Minha mãe simplesmente ignorou meus olhares pedindo socorro, colocando aquela almofada para pescoço, fones de ouvido e aquela máscara de dormir. "Me acorde quando chegarmos" ela falou, e eu sabia que a partir dali era só eu e Deus.

E Eris.

Para minha felicidade ele não puxou assunto comigo, mas aquela felicidade durou apenas até o ônibus começar a andar.

Tinha um motivo pelo qual minha mãe me buscava sempre que eu ia para o interior.

Desde criança eu sinto desconfortos com lugares apertados, como elevadores, é por isso que hoje em dia faço o máximo para evitá-los, mesmo que isso signifique acabar com minhas pernas dia após dias. Com o tempo o desconforto virou medo, numa proporção cada vez maior, onde até andar de carro em viagens longas me deixava desconfortável.

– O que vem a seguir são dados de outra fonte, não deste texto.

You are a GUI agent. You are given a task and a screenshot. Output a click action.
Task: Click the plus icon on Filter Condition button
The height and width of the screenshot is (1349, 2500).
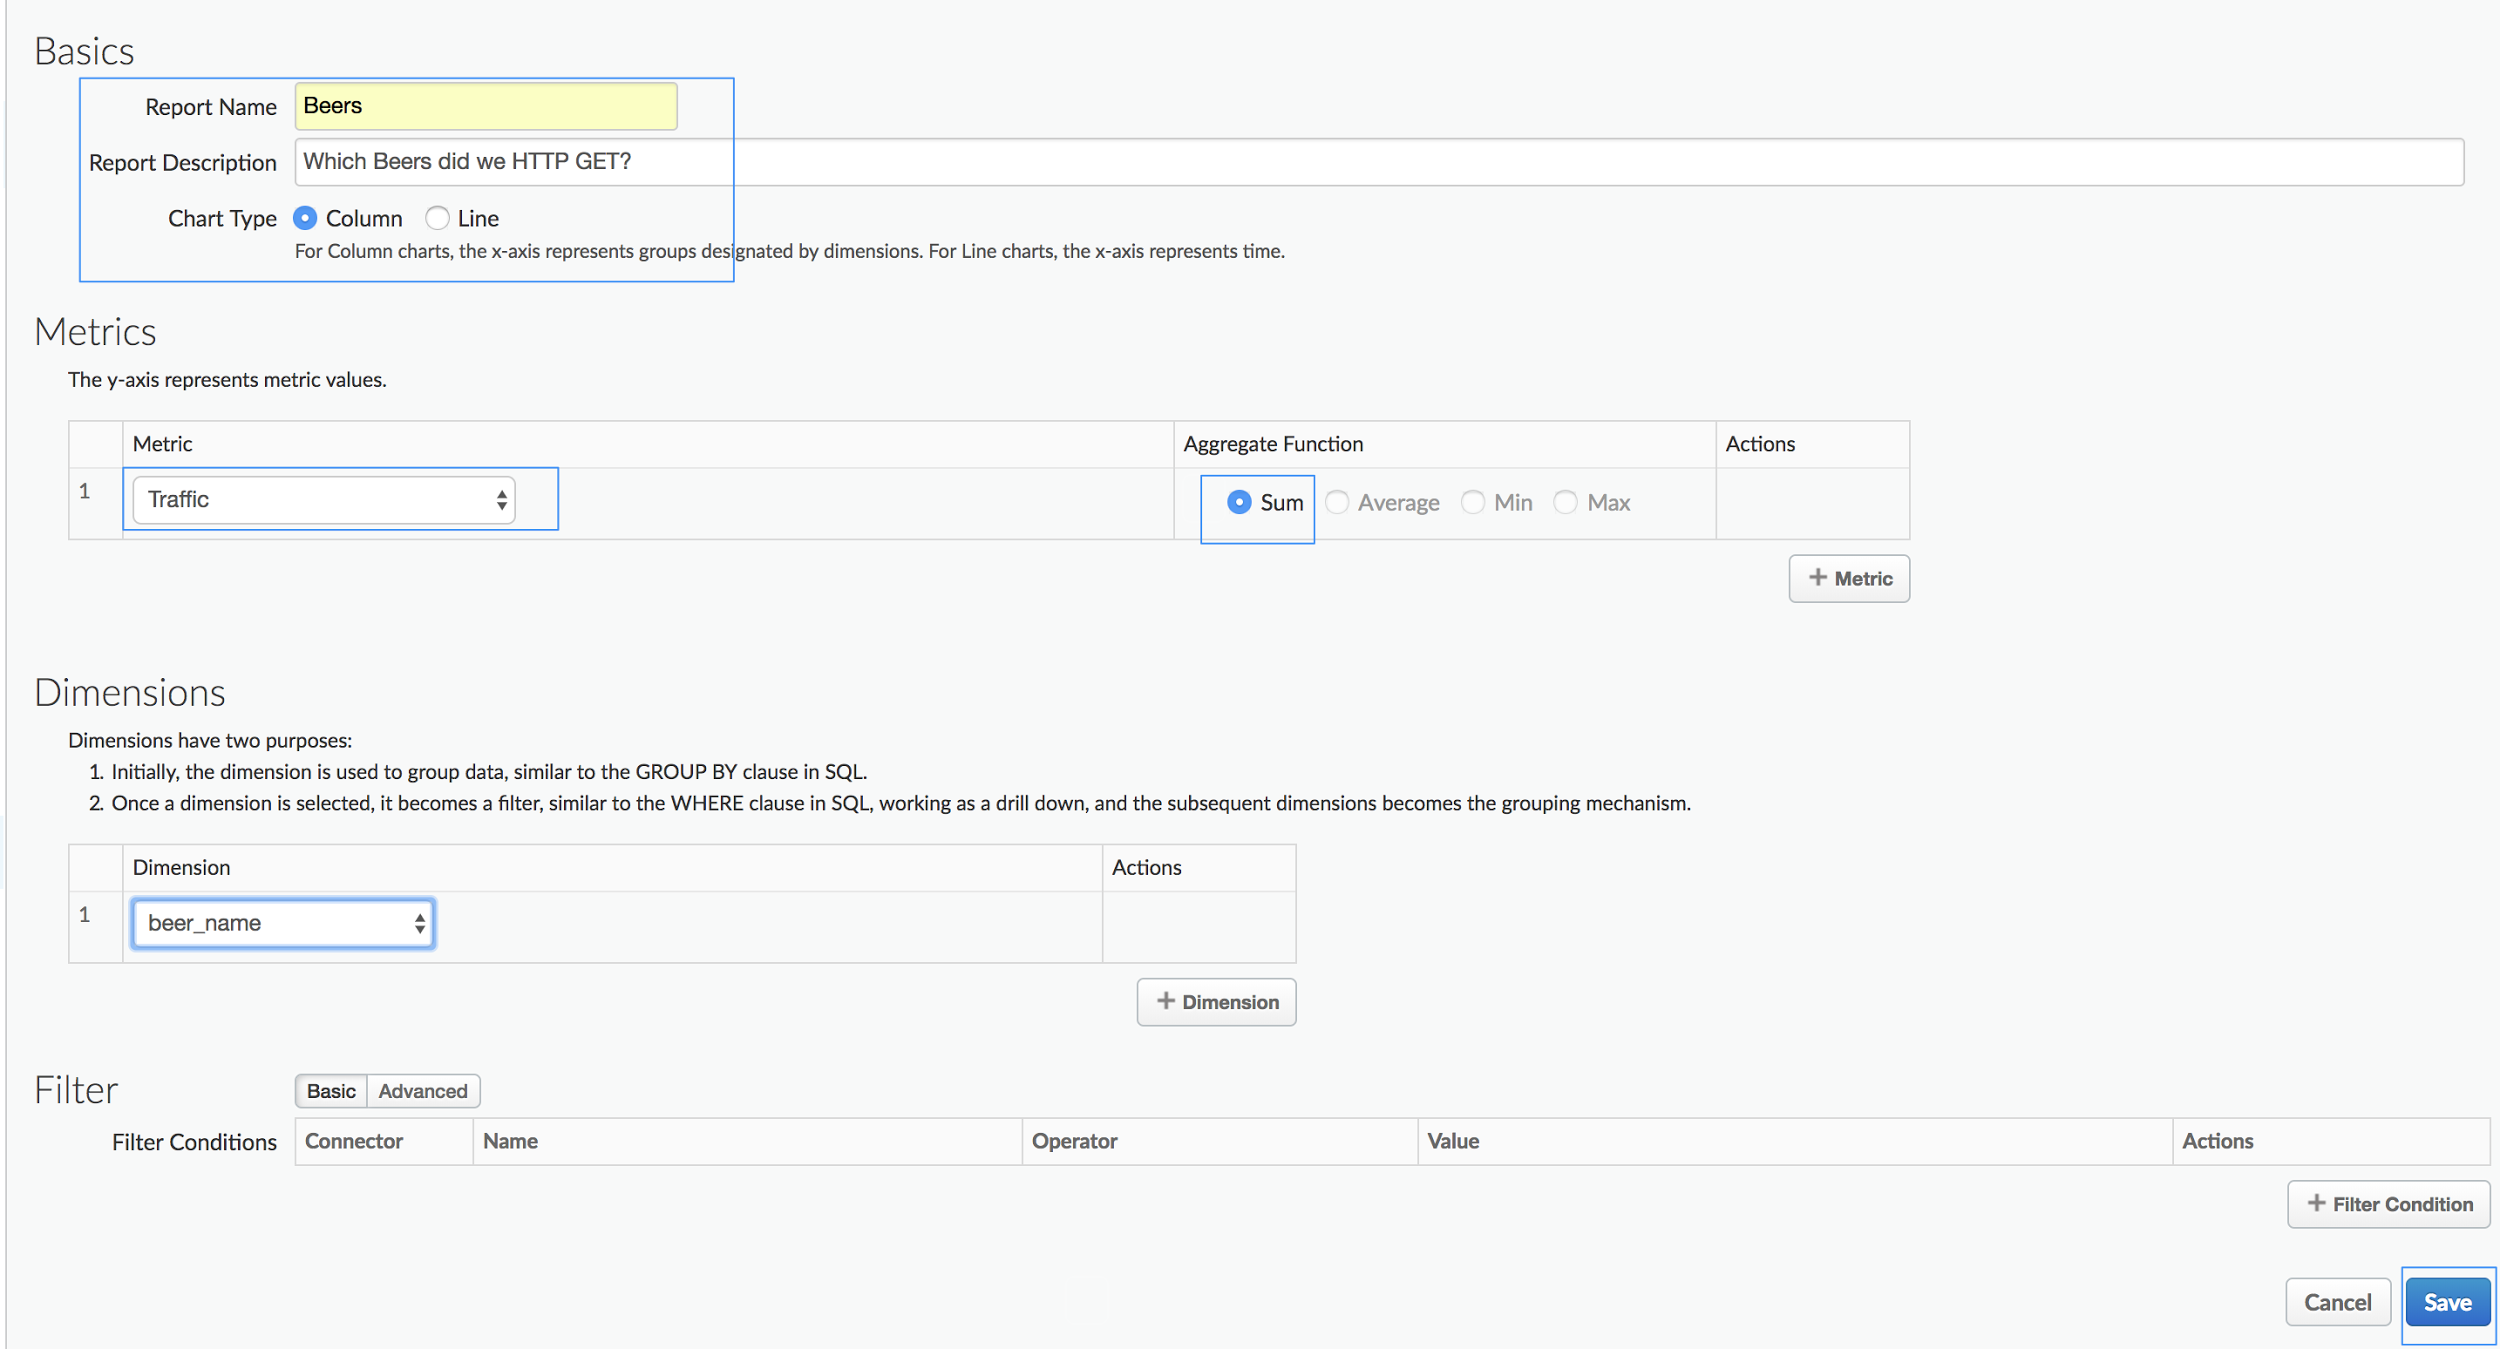[2316, 1203]

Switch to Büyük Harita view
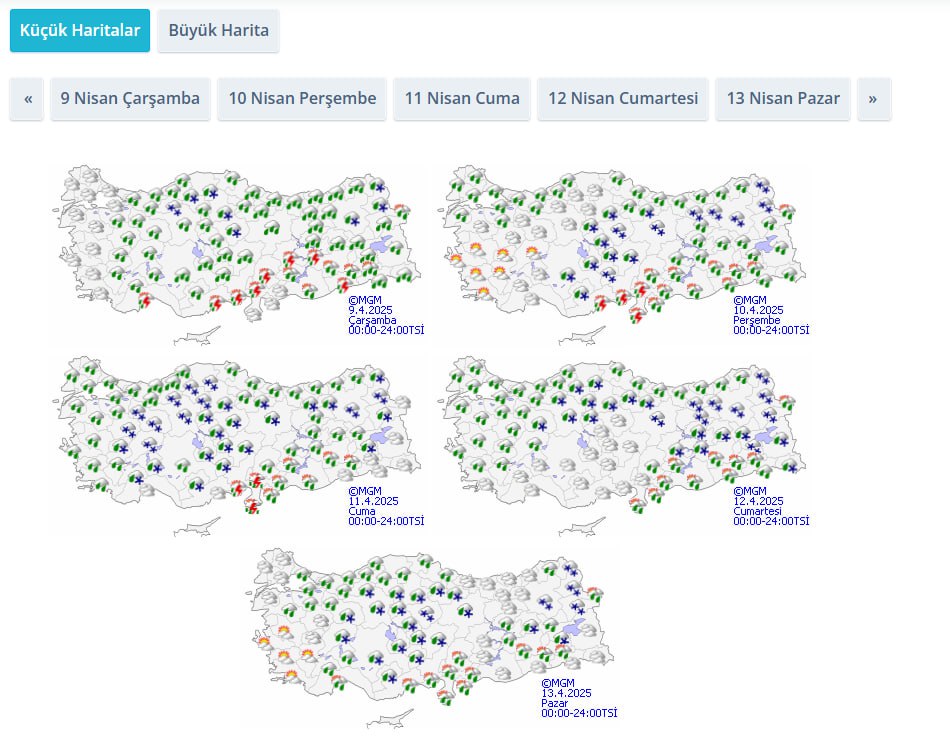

No início eu estava conseguindo me segurar. Por ter acordado cedo demais acabei ficando com sono depois de um tempo. Mas assim que acordei não consegui mais relaxar. Guardei os fones de ouvido de volta na pequena bolsa no meu colo, parecia que a música estava me deixando mais abafada.

Eu mexi no meu celular, migrando de jogo em jogo, entrava e saia de redes sociais, mas sem dar realmente atenção ao que via. Pensei em abrir minha bolsa e tirar de dentro dela um pacote de biscoitos, mas desisti. Meu estômago estava ruim e eu tinha certeza de que se comesse algo eu iria colocar aquilo para fora, o que não seria nada legal ou decente de minha parte.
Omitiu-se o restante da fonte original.